*Quoted text*
>> BEGIN
China’s economy grew at its slowest pace in almost three decades in 2018

China’s economy grew at its slowest pace in almost three decades in 2018, losing more steam in the last quarter as it battles to quell massive debt and a US trade war, official data showed on Monday.

The 6.6 percent growth comes in above the official target of around 6.5
percent and matches a forecast by analysts polled by AFP, but is down from
the 6.8 percent chalked up in 2017, according to the National Bureau of
Statistics (NBS)
.

And in a sign of the battle Beijing faces in getting things back on track,
growth in the last three months of the year clocked in at 6.4 percent,
matching a low seen during the global financial crisis 10 years ago, with
economists widely expecting the slowdown to deepen, reports BSS.

“The ‘three critical battles’ of preventing and defusing financial risks,
conducting targeted poverty alleviation, and controlling pollution got off to
a good start,” said NBS commissioner Ning Jizhe in prepared remarks.

The slowing growth prompted Premier Li Keqiang last week to vow the
government would not let the economy “fall off a cliff”.

China's economy
A Chinese national flag is seen at a port in Beihai, Guangxi province, China

Relations with top trading partner the US deteriorated sharply last year
after President Donald Trump hit roughly half of the Chinese imports with new
tariffs in an attempt to force trade concessions.

The trade war is on hold for now after President Xi Jinping and Trump
agreed to a three-month ceasefire while the two sides try to find a
resolution, with top negotiators set to meet in Washington at the end of the
month.

While analysts say the standoff has dented confidence — leaving the stock
markets battered and the yuan weakened — they attribute most of the downturn to the government policies to tackle growing debt, financial risk and pollution.

China hit the brakes on major projects such as subway lines and motorways
and held off on mountain-moving endeavours to keep a lid on debt last year, with infrastructure investment rising by just 3.8 percent, down from 19 percent the year before.

China’s exports to US and the world also fell in December, reinforcing the
need for its legions of domestic consumers to fuel the economy.
>> END
*Problem A*
In the article on China's 2018 economic growth, by how much did infrastructure investment rise last year?
*Problem B*
Return the passage of the article on China's economy from "Relations with top" up to and including "the year before.".

*Given information*
>> BEGIN
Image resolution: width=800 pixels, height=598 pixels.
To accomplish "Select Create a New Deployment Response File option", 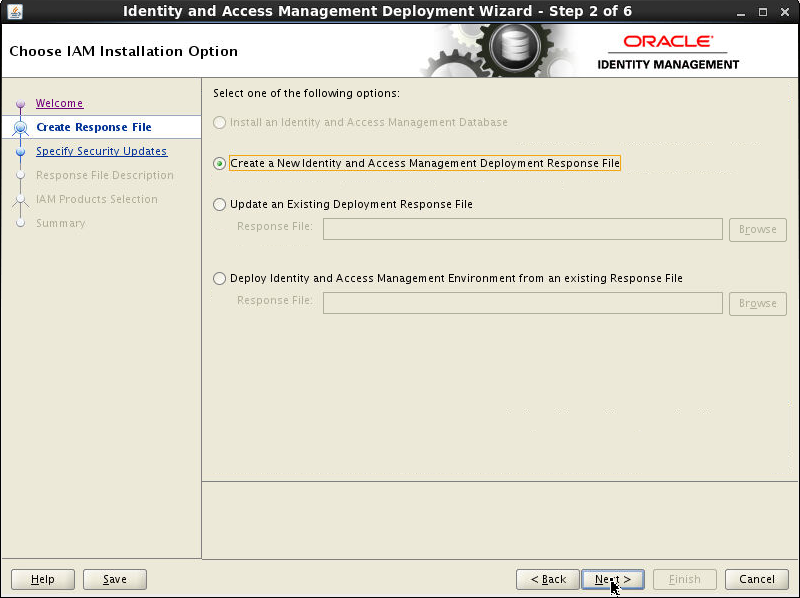I will coord(219,163).
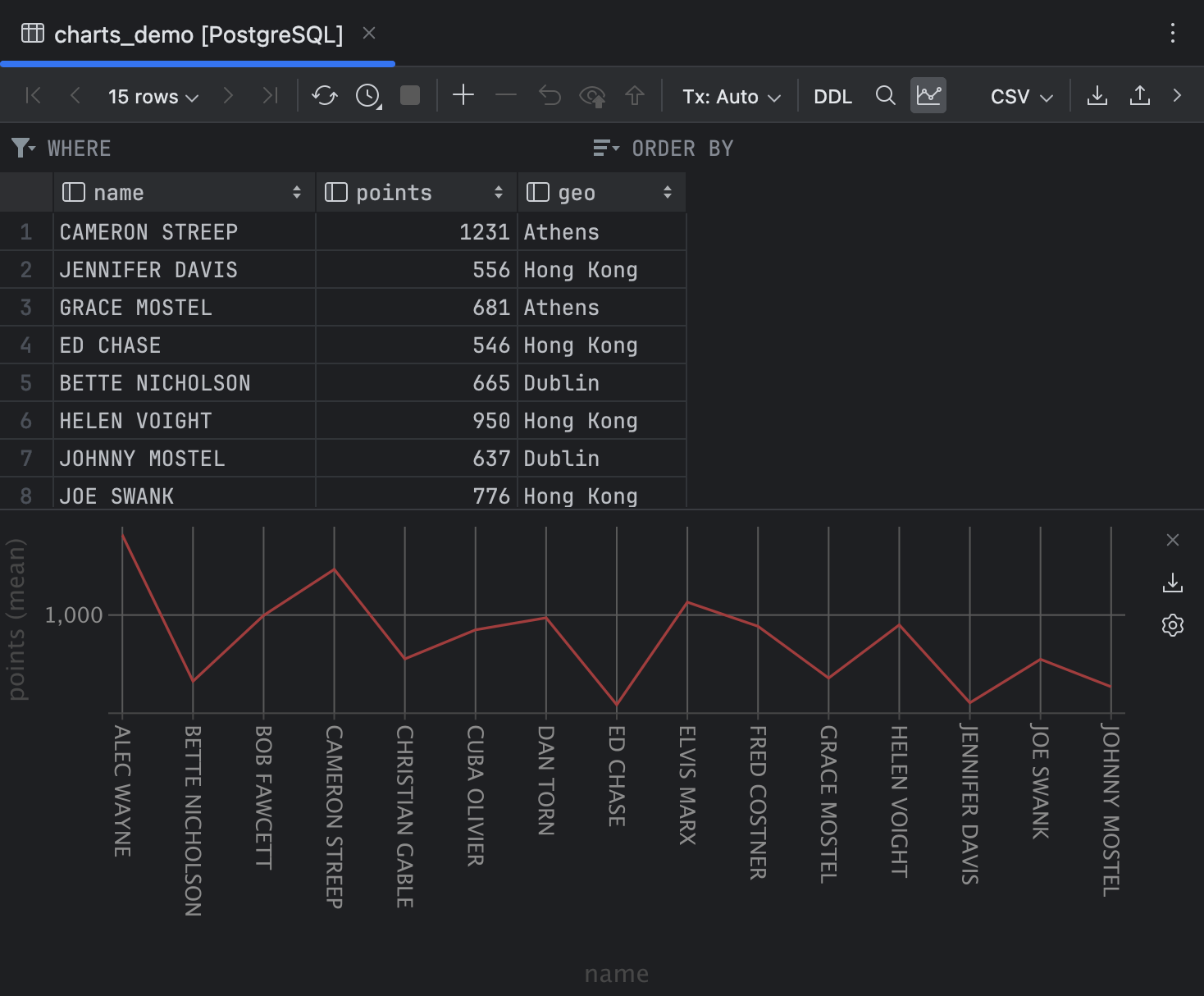The image size is (1204, 996).
Task: Open the kebab menu in the top corner
Action: tap(1172, 34)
>> END
*Written answer A*
3.8 percent

*Written answer B*
Relations with top trading partner the US deteriorated sharply last year
after President Donald Trump hit roughly half of the Chinese imports with new
tariffs in an attempt to force trade concessions.

The trade war is on hold for now after President Xi Jinping and Trump
agreed to a three-month ceasefire while the two sides try to find a
resolution, with top negotiators set to meet in Washington at the end of the
month.

While analysts say the standoff has dented confidence — leaving the stock
markets battered and the yuan weakened — they attribute most of the downturn to the government policies to tackle growing debt, financial risk and pollution.

China hit the brakes on major projects such as subway lines and motorways
and held off on mountain-moving endeavours to keep a lid on debt last year, with infrastructure investment rising by just 3.8 percent, down from 19 percent the year before.